All of lore.kernel.org
 help / color / mirror / Atom feed
From: Stan Hoeppner <stan@hardwarefreak.com>
To: Mark Knecht <markknecht@gmail.com>
Cc: Roy Sigurd Karlsbakk <roy@karlsbakk.net>,
	Jeff Johnson <jeff.johnson@aeoncomputing.com>,
	Linux-RAID <linux-raid@vger.kernel.org>
Subject: Re: Possible to change chunk size on RAID-1 without re-init or destructive result?
Date: Sun, 31 Mar 2013 12:41:28 -0500	[thread overview]
Message-ID: <51587548.3060306@hardwarefreak.com> (raw)
In-Reply-To: <CAK2H+efkcjobknaWBupLQpxPkM+m_9JMDGwY1sH9UWw4tc=Czw@mail.gmail.com>

On 3/31/2013 12:15 PM, Mark Knecht wrote:
> On Sun, Mar 31, 2013 at 8:56 AM, Stan Hoeppner <stan@hardwarefreak.com> wrote:
>> On 3/27/2013 5:18 PM, Mark Knecht wrote:
> <SNIP>
>>> Is there a way for me to measure, say over a whole day or some fixed
>>> time, what the workload really looks like?
>>
>> That's not the way to go about this.
>>
> OK
> 
>>> The machine is a basic Gentoo desktop machine running KDE. The only
>>> workload where I really care about performance is that I run a bunch
>>> of Virtualbox Win 7 & Win XP VMs where I need to the performance to be
>>> as good as I can reasonably get.

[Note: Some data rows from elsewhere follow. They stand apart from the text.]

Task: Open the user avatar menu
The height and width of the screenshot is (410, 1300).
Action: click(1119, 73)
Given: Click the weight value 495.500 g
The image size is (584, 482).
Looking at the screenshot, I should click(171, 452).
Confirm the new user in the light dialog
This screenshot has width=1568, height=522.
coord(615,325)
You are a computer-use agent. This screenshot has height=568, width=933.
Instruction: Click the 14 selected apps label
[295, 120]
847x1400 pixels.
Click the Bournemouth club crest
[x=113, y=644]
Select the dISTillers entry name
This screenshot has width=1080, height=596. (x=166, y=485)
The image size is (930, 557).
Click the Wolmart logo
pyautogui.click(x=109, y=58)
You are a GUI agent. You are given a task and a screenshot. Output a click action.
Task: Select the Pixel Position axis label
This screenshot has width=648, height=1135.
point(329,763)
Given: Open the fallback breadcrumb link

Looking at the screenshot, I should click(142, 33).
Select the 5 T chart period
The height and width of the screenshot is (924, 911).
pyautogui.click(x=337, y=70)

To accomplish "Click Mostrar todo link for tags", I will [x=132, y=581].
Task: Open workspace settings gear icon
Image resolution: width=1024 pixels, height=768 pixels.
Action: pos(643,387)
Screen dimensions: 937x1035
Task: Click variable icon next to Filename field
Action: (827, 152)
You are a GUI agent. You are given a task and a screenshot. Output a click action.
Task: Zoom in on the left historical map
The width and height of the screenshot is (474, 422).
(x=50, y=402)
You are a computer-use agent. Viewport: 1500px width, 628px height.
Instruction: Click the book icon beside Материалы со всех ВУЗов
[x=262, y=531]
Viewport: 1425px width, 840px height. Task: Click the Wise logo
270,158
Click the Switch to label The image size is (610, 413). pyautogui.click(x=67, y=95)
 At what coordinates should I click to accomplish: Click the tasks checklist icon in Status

The problem I have is these VMs are
>>> either 1 huge file (40-50GB in a single file) or many 2GB files. I
>>> haven't a clue how Windows & Virtualbox is accessing what it sees as a
>>> virtual drive and then underlying that how the vbox drivers are using
>>> the system to get to the RAID.
>>
>> So you have a bunch of Windows VM guests that write to large sparse
>> files residing on what, EXT4?  NTFS block size is 4KB so that's your
>> smallest IO.
>>
> 
> Currently EXT3 based on my starting point 2 years ago and never having
> changed. I'm open to EXT4 if this discussion show me it warrants the
> work. Would rather not deal with anything more exotic right now.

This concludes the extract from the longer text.